◆ **What to do**:
This task calls for the complete listing below, reproduced exactly.

Segment Open

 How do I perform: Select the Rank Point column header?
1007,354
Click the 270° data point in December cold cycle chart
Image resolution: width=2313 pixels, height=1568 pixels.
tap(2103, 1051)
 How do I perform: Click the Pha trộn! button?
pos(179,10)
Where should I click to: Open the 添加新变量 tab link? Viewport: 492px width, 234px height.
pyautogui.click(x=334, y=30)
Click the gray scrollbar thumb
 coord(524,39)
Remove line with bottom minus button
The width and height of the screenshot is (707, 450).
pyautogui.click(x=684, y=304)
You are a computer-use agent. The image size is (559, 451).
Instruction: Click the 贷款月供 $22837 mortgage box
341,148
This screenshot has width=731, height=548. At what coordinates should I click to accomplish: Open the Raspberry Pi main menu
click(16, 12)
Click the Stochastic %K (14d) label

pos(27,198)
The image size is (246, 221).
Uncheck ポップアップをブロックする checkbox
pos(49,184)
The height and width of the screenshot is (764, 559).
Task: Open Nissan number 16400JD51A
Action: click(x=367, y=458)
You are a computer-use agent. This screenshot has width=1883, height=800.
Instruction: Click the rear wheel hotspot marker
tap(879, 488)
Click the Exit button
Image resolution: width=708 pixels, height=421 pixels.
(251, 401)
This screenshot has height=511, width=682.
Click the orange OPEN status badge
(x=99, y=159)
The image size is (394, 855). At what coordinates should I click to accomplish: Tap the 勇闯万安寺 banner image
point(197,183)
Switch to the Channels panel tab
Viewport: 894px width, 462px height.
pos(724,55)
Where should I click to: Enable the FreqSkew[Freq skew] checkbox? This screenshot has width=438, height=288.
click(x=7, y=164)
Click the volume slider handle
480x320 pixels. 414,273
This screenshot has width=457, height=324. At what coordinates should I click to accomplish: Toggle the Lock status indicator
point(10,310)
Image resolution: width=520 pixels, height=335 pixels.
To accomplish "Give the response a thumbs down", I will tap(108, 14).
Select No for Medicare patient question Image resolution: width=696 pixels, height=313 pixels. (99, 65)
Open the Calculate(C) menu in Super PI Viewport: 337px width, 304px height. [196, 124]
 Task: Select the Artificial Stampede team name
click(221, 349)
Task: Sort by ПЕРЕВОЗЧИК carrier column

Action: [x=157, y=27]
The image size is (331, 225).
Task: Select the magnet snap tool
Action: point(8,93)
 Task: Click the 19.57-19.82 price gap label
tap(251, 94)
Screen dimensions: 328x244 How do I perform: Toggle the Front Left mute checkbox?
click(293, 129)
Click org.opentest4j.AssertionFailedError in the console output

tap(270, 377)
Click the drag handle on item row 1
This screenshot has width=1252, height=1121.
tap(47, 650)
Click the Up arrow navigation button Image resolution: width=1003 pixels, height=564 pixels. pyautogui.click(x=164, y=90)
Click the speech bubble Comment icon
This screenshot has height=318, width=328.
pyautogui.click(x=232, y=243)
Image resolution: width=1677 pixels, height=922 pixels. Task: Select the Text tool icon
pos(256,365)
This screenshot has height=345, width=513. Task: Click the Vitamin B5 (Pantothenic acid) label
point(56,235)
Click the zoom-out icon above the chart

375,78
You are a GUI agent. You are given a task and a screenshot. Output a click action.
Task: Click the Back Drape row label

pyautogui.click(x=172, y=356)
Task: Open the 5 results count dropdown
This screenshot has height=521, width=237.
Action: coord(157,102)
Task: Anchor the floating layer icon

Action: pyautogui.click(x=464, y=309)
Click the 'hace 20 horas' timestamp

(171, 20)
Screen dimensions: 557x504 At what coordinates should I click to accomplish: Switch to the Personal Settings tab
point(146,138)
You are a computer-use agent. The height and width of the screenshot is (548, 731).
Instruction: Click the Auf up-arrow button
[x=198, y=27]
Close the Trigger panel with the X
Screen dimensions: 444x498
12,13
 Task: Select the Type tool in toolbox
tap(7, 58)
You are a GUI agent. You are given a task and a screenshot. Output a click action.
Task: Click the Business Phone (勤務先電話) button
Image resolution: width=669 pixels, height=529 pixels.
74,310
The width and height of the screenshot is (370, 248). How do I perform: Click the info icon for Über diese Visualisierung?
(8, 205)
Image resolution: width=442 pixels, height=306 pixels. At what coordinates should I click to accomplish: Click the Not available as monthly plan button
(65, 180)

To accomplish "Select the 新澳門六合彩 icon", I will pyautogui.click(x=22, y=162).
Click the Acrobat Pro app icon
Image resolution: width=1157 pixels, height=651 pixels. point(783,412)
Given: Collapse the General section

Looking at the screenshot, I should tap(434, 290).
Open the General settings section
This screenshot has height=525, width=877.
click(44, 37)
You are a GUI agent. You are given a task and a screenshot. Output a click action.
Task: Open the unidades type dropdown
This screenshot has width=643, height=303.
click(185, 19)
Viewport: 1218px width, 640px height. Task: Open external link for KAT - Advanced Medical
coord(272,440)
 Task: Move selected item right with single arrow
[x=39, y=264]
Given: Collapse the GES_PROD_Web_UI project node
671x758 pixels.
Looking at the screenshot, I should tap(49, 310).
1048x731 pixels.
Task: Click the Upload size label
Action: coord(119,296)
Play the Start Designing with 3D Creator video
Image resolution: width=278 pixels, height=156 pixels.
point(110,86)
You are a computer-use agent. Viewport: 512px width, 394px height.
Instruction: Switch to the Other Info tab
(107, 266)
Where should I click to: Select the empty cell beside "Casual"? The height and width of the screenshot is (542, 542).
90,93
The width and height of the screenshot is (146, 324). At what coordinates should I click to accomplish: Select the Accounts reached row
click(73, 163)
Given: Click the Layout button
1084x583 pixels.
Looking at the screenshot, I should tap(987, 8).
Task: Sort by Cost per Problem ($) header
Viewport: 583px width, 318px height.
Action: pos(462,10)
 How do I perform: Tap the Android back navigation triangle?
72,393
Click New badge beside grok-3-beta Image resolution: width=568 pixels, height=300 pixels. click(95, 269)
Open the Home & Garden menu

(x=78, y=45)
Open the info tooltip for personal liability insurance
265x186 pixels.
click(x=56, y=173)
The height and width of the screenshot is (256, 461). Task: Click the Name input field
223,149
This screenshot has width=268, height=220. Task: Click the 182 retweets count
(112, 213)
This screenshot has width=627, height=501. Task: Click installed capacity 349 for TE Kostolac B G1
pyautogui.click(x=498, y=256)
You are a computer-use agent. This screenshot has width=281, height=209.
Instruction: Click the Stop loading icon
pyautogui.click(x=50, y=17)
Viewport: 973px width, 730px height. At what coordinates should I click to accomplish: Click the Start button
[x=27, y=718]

Segment Closed

◆ **Answer to this exercise**:
 How do I perform: Select the Rank Point column header?
1007,354
Click the 270° data point in December cold cycle chart
Image resolution: width=2313 pixels, height=1568 pixels.
tap(2103, 1051)
 How do I perform: Click the Pha trộn! button?
pos(179,10)
Where should I click to: Open the 添加新变量 tab link? Viewport: 492px width, 234px height.
pyautogui.click(x=334, y=30)
Click the gray scrollbar thumb
 coord(524,39)
Remove line with bottom minus button
The width and height of the screenshot is (707, 450).
pyautogui.click(x=684, y=304)
You are a computer-use agent. The image size is (559, 451).
Instruction: Click the 贷款月供 $22837 mortgage box
341,148
This screenshot has width=731, height=548. At what coordinates should I click to accomplish: Open the Raspberry Pi main menu
click(16, 12)
Click the Stochastic %K (14d) label

pos(27,198)
The image size is (246, 221).
Uncheck ポップアップをブロックする checkbox
pos(49,184)
The height and width of the screenshot is (764, 559).
Task: Open Nissan number 16400JD51A
Action: click(x=367, y=458)
You are a computer-use agent. This screenshot has width=1883, height=800.
Instruction: Click the rear wheel hotspot marker
tap(879, 488)
Click the Exit button
Image resolution: width=708 pixels, height=421 pixels.
(251, 401)
This screenshot has height=511, width=682.
Click the orange OPEN status badge
(x=99, y=159)
The image size is (394, 855). At what coordinates should I click to accomplish: Tap the 勇闯万安寺 banner image
point(197,183)
Switch to the Channels panel tab
Viewport: 894px width, 462px height.
pos(724,55)
Where should I click to: Enable the FreqSkew[Freq skew] checkbox? This screenshot has width=438, height=288.
click(x=7, y=164)
Click the volume slider handle
480x320 pixels. 414,273
This screenshot has width=457, height=324. At what coordinates should I click to accomplish: Toggle the Lock status indicator
point(10,310)
Image resolution: width=520 pixels, height=335 pixels.
To accomplish "Give the response a thumbs down", I will tap(108, 14).
Select No for Medicare patient question Image resolution: width=696 pixels, height=313 pixels. (99, 65)
Open the Calculate(C) menu in Super PI Viewport: 337px width, 304px height. [196, 124]
 Task: Select the Artificial Stampede team name
click(221, 349)
Task: Sort by ПЕРЕВОЗЧИК carrier column

Action: [x=157, y=27]
The image size is (331, 225).
Task: Select the magnet snap tool
Action: point(8,93)
 Task: Click the 19.57-19.82 price gap label
tap(251, 94)
Screen dimensions: 328x244 How do I perform: Toggle the Front Left mute checkbox?
click(293, 129)
Click org.opentest4j.AssertionFailedError in the console output

tap(270, 377)
Click the drag handle on item row 1
This screenshot has width=1252, height=1121.
tap(47, 650)
Click the Up arrow navigation button Image resolution: width=1003 pixels, height=564 pixels. pyautogui.click(x=164, y=90)
Click the speech bubble Comment icon
This screenshot has height=318, width=328.
pyautogui.click(x=232, y=243)
Image resolution: width=1677 pixels, height=922 pixels. Task: Select the Text tool icon
pos(256,365)
This screenshot has height=345, width=513. Task: Click the Vitamin B5 (Pantothenic acid) label
point(56,235)
Click the zoom-out icon above the chart

375,78
You are a GUI agent. You are given a task and a screenshot. Output a click action.
Task: Click the Back Drape row label

pyautogui.click(x=172, y=356)
Task: Open the 5 results count dropdown
This screenshot has height=521, width=237.
Action: coord(157,102)
Task: Anchor the floating layer icon

Action: pyautogui.click(x=464, y=309)
Click the 'hace 20 horas' timestamp

(171, 20)
Screen dimensions: 557x504 At what coordinates should I click to accomplish: Switch to the Personal Settings tab
point(146,138)
You are a computer-use agent. The height and width of the screenshot is (548, 731).
Instruction: Click the Auf up-arrow button
[x=198, y=27]
Close the Trigger panel with the X
Screen dimensions: 444x498
12,13
 Task: Select the Type tool in toolbox
tap(7, 58)
You are a GUI agent. You are given a task and a screenshot. Output a click action.
Task: Click the Business Phone (勤務先電話) button
Image resolution: width=669 pixels, height=529 pixels.
74,310
The width and height of the screenshot is (370, 248). How do I perform: Click the info icon for Über diese Visualisierung?
(8, 205)
Image resolution: width=442 pixels, height=306 pixels. At what coordinates should I click to accomplish: Click the Not available as monthly plan button
(65, 180)

To accomplish "Select the 新澳門六合彩 icon", I will pyautogui.click(x=22, y=162).
Click the Acrobat Pro app icon
Image resolution: width=1157 pixels, height=651 pixels. point(783,412)
Given: Collapse the General section

Looking at the screenshot, I should tap(434, 290).
Open the General settings section
This screenshot has height=525, width=877.
click(44, 37)
You are a GUI agent. You are given a task and a screenshot. Output a click action.
Task: Open the unidades type dropdown
This screenshot has width=643, height=303.
click(185, 19)
Viewport: 1218px width, 640px height. Task: Open external link for KAT - Advanced Medical
coord(272,440)
 Task: Move selected item right with single arrow
[x=39, y=264]
Given: Collapse the GES_PROD_Web_UI project node
671x758 pixels.
Looking at the screenshot, I should tap(49, 310).
1048x731 pixels.
Task: Click the Upload size label
Action: coord(119,296)
Play the Start Designing with 3D Creator video
Image resolution: width=278 pixels, height=156 pixels.
point(110,86)
You are a computer-use agent. Viewport: 512px width, 394px height.
Instruction: Switch to the Other Info tab
(107, 266)
Where should I click to: Select the empty cell beside "Casual"? The height and width of the screenshot is (542, 542).
90,93
The width and height of the screenshot is (146, 324). At what coordinates should I click to accomplish: Select the Accounts reached row
click(73, 163)
Given: Click the Layout button
1084x583 pixels.
Looking at the screenshot, I should tap(987, 8).
Task: Sort by Cost per Problem ($) header
Viewport: 583px width, 318px height.
Action: pos(462,10)
 How do I perform: Tap the Android back navigation triangle?
72,393
Click New badge beside grok-3-beta Image resolution: width=568 pixels, height=300 pixels. click(95, 269)
Open the Home & Garden menu

(x=78, y=45)
Open the info tooltip for personal liability insurance
265x186 pixels.
click(x=56, y=173)
The height and width of the screenshot is (256, 461). Task: Click the Name input field
223,149
This screenshot has width=268, height=220. Task: Click the 182 retweets count
(112, 213)
This screenshot has width=627, height=501. Task: Click installed capacity 349 for TE Kostolac B G1
pyautogui.click(x=498, y=256)
You are a computer-use agent. This screenshot has width=281, height=209.
Instruction: Click the Stop loading icon
pyautogui.click(x=50, y=17)
Viewport: 973px width, 730px height. At what coordinates should I click to accomplish: Click the Start button
[x=27, y=718]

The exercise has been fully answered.